Lettable units on a farm

0shares Share0 Tweet0 Share0 Print0 Email0I received two requests from callers planning to build lettable units on their farms. This requires changing from agricultural to commercial zoning, a long and tedious process. But it may well be worth it, due to the growing number of requests for accommodation units to rent, as home loans are […]

I received two requests from callers planning to build lettable units on their farms. This requires changing from agricultural to commercial zoning, a long and tedious process. But it may well be worth it, due to the growing number of requests for accommodation units to rent, as home loans are increasingly difficult to obtain.

Start small
The surest way to construct lettable units is to start off small, and as cash and tenants become available, expand accordingly. The sketch alongside shows a phase-built home. Phase 1 is the core of the home.

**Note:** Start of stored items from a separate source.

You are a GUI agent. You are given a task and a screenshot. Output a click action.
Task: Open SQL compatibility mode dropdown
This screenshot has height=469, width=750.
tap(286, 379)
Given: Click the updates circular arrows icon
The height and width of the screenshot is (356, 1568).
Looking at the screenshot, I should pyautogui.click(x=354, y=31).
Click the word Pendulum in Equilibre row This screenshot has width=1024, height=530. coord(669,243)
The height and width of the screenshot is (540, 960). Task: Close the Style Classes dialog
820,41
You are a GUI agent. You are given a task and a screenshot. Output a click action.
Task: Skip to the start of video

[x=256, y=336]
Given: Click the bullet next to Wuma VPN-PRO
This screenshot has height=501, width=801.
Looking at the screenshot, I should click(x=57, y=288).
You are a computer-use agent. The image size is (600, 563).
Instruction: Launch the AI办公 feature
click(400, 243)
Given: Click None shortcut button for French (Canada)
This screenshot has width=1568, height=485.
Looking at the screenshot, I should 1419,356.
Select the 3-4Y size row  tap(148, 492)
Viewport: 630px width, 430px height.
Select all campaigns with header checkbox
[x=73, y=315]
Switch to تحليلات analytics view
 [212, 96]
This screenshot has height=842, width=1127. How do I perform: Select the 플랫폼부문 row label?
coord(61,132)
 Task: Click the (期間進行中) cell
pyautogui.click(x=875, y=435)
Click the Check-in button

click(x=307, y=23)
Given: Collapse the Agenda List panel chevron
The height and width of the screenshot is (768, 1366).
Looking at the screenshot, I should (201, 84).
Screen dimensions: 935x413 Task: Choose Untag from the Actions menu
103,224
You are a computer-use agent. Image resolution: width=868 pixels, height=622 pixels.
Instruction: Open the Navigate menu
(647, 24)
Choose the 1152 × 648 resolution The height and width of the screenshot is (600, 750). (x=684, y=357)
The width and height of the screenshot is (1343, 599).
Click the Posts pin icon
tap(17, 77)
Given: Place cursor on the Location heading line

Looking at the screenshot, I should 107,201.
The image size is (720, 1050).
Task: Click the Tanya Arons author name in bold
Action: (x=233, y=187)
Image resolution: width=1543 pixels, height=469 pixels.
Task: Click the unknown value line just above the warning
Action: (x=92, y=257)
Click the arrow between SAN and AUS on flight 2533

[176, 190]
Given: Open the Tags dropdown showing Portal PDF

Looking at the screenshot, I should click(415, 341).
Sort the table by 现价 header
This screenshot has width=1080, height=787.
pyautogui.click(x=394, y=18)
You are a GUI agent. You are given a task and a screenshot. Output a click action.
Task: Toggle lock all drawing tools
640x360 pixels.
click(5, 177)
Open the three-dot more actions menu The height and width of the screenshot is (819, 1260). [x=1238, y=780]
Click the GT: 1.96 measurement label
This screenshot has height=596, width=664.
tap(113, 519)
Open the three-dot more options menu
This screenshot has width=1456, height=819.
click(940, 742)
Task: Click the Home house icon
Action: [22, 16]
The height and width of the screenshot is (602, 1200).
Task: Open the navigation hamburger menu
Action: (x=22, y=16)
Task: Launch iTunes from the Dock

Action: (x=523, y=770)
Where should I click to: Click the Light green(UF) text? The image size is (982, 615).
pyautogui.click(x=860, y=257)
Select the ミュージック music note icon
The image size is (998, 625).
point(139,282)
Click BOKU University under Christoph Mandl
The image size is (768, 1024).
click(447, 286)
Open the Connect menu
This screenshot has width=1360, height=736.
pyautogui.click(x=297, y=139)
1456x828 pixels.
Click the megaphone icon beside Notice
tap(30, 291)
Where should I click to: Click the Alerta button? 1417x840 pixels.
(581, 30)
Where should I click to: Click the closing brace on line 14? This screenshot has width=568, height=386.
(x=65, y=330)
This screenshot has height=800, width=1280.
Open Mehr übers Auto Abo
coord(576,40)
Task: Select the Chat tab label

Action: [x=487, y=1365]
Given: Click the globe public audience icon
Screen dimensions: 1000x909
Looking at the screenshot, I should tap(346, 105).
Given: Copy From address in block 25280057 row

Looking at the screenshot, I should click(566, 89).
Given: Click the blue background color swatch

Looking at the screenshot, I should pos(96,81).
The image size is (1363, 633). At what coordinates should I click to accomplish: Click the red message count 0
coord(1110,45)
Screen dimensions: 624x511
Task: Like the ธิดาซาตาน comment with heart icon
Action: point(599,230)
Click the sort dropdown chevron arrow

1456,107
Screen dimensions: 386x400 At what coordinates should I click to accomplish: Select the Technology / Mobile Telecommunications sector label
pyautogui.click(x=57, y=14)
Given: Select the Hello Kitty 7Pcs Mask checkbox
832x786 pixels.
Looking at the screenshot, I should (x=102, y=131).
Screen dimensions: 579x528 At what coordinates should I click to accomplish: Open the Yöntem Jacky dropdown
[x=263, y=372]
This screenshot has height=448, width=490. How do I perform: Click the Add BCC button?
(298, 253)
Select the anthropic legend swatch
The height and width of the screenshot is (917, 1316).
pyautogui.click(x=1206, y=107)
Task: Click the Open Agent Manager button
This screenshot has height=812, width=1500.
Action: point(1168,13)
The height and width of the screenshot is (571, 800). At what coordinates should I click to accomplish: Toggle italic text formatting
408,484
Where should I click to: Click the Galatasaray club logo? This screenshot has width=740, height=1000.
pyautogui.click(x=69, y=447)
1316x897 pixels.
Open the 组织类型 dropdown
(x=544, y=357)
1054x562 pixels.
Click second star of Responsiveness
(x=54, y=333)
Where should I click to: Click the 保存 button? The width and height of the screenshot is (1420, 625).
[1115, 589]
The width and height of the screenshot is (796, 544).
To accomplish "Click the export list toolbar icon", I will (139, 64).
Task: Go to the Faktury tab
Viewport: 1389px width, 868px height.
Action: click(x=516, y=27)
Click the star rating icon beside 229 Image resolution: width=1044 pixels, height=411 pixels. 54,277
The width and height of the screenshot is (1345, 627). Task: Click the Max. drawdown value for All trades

Depicted is a high-pitched roof over the units, with extra roof space that can be converted into usable attic rooms.

The high-pitched roof is not costly; the additional pitch, from the usual, say, 30° to 45°, will add only 3,5% to the overall cost of the building. This is a typical feature of buildings in many northern hemisphere countries.

Phases 2 and 3 can be added and adapted as time goes on. Many variations are possible. While the room sizes are rather cramped, they can be proportionately enlarged as desired. The garage can be converted into a main bedroom, an additional lounge, or extra kitchen area. If the attic bedroom 4 is added, the garage can be converted into a self-contained flatlet.

Also illustrated is a cottage of simple construction and materials. Aesthetic features can be added at minimal cost.
Phased development has two major advantages. Firstly, any money spent, from your pocket or a loan, can be recouped as soon as possible.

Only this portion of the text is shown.